A keen study of the spiritual government will show to a seer that before the coming of Christ there existed saints and holy beings among the Jews. But after the coming of the Master, the saints of remarkable character were found among Christians. After the coming of Muhammad, a just seeker of truth will without doubt confess that there have been saints in Islam of all grades active among the spiritual government. When people asked Muhammad, “O Prophet, there are still many who have not yet recognized you and your message, waiting for some other master to come,” the Prophet said, “Let them wait, but if any ever came, it will be from among us.”
The idea of God is understood in two ways – God idealized and God analyzed. The former makes a person a believer and the latter makes him an unbeliever. Yet there are two classes of believers and two of unbelievers. Among the believers are: 1) the idealizing believer; 2) the realizing believer.

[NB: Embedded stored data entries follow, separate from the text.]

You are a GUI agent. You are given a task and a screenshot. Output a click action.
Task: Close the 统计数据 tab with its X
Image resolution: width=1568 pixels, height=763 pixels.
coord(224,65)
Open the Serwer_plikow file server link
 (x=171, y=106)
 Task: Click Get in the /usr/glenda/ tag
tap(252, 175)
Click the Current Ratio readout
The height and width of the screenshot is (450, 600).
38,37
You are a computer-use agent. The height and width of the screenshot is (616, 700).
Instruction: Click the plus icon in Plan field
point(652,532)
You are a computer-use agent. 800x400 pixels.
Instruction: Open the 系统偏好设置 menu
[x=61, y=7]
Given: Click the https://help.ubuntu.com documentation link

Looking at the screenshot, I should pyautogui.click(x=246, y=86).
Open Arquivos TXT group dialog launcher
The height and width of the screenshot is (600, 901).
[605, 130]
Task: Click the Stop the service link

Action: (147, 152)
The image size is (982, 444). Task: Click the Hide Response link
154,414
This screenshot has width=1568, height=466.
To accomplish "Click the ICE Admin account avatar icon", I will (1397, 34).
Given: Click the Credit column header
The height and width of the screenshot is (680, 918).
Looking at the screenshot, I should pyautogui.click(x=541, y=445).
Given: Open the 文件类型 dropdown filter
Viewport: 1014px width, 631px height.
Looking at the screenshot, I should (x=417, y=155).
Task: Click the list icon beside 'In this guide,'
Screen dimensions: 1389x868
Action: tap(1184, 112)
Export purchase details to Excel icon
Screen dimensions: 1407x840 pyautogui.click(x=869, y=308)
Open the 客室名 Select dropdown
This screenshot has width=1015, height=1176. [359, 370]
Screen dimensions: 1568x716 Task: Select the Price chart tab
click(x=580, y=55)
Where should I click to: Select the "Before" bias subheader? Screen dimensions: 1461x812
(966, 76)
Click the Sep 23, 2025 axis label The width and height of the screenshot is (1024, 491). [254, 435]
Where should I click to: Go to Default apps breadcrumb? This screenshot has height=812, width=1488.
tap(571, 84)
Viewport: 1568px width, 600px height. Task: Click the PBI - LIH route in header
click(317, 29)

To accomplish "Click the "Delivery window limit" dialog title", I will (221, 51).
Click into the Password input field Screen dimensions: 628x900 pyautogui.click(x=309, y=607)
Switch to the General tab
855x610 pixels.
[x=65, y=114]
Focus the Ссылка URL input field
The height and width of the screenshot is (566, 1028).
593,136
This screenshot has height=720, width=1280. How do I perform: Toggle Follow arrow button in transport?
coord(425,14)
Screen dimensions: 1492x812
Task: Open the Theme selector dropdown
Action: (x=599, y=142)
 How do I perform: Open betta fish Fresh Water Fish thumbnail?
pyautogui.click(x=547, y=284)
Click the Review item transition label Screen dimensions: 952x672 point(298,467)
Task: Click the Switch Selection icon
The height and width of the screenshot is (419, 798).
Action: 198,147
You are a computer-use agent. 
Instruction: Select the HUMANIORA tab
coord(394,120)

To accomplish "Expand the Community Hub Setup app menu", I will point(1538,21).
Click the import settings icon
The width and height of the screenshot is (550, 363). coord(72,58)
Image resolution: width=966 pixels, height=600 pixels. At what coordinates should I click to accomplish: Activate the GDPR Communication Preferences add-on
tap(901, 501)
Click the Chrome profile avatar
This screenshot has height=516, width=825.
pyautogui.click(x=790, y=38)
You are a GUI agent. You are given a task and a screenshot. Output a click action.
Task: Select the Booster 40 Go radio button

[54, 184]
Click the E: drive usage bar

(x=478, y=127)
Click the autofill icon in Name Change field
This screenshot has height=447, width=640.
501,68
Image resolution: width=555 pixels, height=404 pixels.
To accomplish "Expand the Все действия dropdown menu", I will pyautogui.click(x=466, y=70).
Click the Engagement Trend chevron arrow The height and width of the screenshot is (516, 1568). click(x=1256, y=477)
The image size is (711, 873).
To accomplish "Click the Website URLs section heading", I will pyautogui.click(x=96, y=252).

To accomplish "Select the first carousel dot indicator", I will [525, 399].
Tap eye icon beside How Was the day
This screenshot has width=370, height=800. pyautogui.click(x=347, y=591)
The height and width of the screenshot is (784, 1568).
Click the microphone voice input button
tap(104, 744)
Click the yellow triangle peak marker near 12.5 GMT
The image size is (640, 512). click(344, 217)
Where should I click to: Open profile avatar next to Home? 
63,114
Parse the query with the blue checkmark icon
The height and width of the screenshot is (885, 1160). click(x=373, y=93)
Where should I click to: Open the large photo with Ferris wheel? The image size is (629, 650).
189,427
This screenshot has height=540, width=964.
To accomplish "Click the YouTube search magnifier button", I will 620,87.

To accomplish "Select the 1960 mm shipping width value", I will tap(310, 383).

Among the unbelievers are: 1) unbelievers from the lack of idealization; 2) unbelievers from the lack of realization.
The believer who idealizes, believes in God so long as his intelligence is not sufficiently developed, as development of the intelligence dims the idealized belief. A lover would love a beauty as long as its faults are unmanifested, but on closer contact the defects of the beloved become manifest, and thus would dim the love of the lover. But the believer who realizes is one who acts as an extraordinary lover, who, not depending upon the beauty of the beloved, creates the beauty from his loving heart and thus beautifies the vision of the beloved in his view.
One generally finds people who are less responsive to nature’s beauty and less sympathetic, who are prone to criticize rather than to admire. They develop, with age, a non-venerating tendency, and it becomes intolerable for them to see any being in a more exalted position than they are themselves. This in time increases, so that they cannot even bear to believe that there exists any being such as God. Another unbeliever is a person who is born with reason and logic, and who believes in ideas so far as the objective world may prove their identity to his view. In his advancement of intelligence he may arrive at last to a perfect thought; he may realize the changeability of nature and the essence of all as being one and the same. He may even realize that there is an immortal life behind the scene of the visible world. Still, the lack of idealization does not make him believe in the identity of God as an object of worship.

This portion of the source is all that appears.